Vier Jahre nach dem humanitären Krieg

Wachen über einen zerbrechlichen Frieden


Kfor-Kommandant General Fabio Mini bestätigt, daß die italienischen Soldaten auch weiterhin die serbisch-orthodoxen Klöster bewachen werden. Und beschreibt, welche Ziele die internationale peacekeeping-Mission erreichen konnte und welche nicht. In einem Gebiet, „wo die interethnischen Konflike nach wie vor eine Bedrohung darstellen.“ Interview.


von Gianni Valente


Kfor-Kommandant  General Fabio Mini bei einer Begegnung mit dem orthodoxen Bischof Artemije.

Kfor-Kommandant General Fabio Mini bei einer Begegnung mit dem orthodoxen Bischof Artemije.

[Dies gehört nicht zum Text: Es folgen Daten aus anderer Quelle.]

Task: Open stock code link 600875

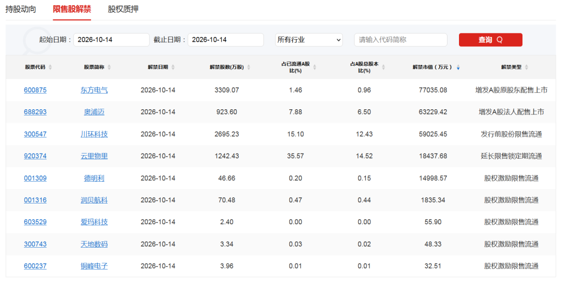Action: [35, 91]
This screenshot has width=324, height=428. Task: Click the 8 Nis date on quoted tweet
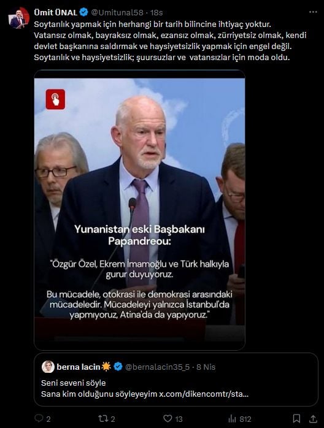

Die Task Force Sauro wird in Decani bleiben. Das Militärkontingent italienischer Soldaten, das das antike serbisch-orthodoxe Kloster und die dort lebenden Mönche schützt, wird – im Gegensatz zu den Plänen einer Neu-Verteilung der seit Juni 1999 im Kosovo eingesetzten NATO-Friedenstruppen Kfor – nicht abgezogen werden. Nach dem in der Februar-Nummer von 30Tage erschienenen Dossier hat es vermehrte Stellungnahmen, Appelle, ja sogar parlamentarische Anfragen gegeben – wie die von Senator Giovanni Russo Spena – , in denen auf die Notwendigkeit hingewiesen wurde, weiterhin alles für den Schutz der antiken orthodoxen Kirchen im Kosovo zu tun, für die die albanischen Extremisten eine ständige Bedrohung darstellen. Am Sonntag, dem 2. März, räumte General Fabio Mini, der derzeitige Kfor-Kommandant, bei einem Besuch des Klosters von Decani jeden Zweifel aus. „Die Task Force Sauro wird unter meinem Mandat nicht abgezogen werden. Ich habe schon vor geraumer Zeit diesbezüglich präzise Anweisungen gegeben,“ gab er den Mönchen gegenüber zu verstehen.
Das offizielle Bulletin der orthodoxen Diözesen Raska und Prizren machte darauf aufmerksam, daß es dieser Entschlußkraft zu verdanken ist, wenn die in Decani stationierten italienischen Truppen nun doch nicht abgezogen werden– wie unter dem vorherigen Kfor-Kommandanten Marcel Valentin vorgesehen.
Ausgehend vom „Fall“ Decani wollte 30Tage General Fabio Mini zur Situation im Kosovo und zu den Resultaten der peacekeeping-Mission einige Fragen stellen. Der in Pesaro aufgewachsene General Mini wurde vor 60 Jahren im italienischen Manfredonia geboren, ist verheiratet und hat zwei Kinder. Sein beruflicher Werdegang kann sich sehen lassen. Er hatte das Kommando über die „Brigata Legnano“ bei der Operation „Vespri Siciliani“ gegen das organisierte Verbrechen in Sizilien. Von 1993 bis 1996 lebte er in China, wo er als Militärattaché der italienischen Botschaft in Peking tätig war. Im Jahr 2001 betreute er für den Verlag „Libreria Editrice Goriziana“ die italienische Ausgabe des Werkes der beiden chinesischen Obersten Qiao Liang und Wang Xiangsui Guerra senza limiti, jenes Handbuch über die Kunst des „asymmetrischen Krieges“, das für Militärstrategie-Interessierte nach den Attentaten vom 11. September sozusagen zum Kultbuch geworden ist.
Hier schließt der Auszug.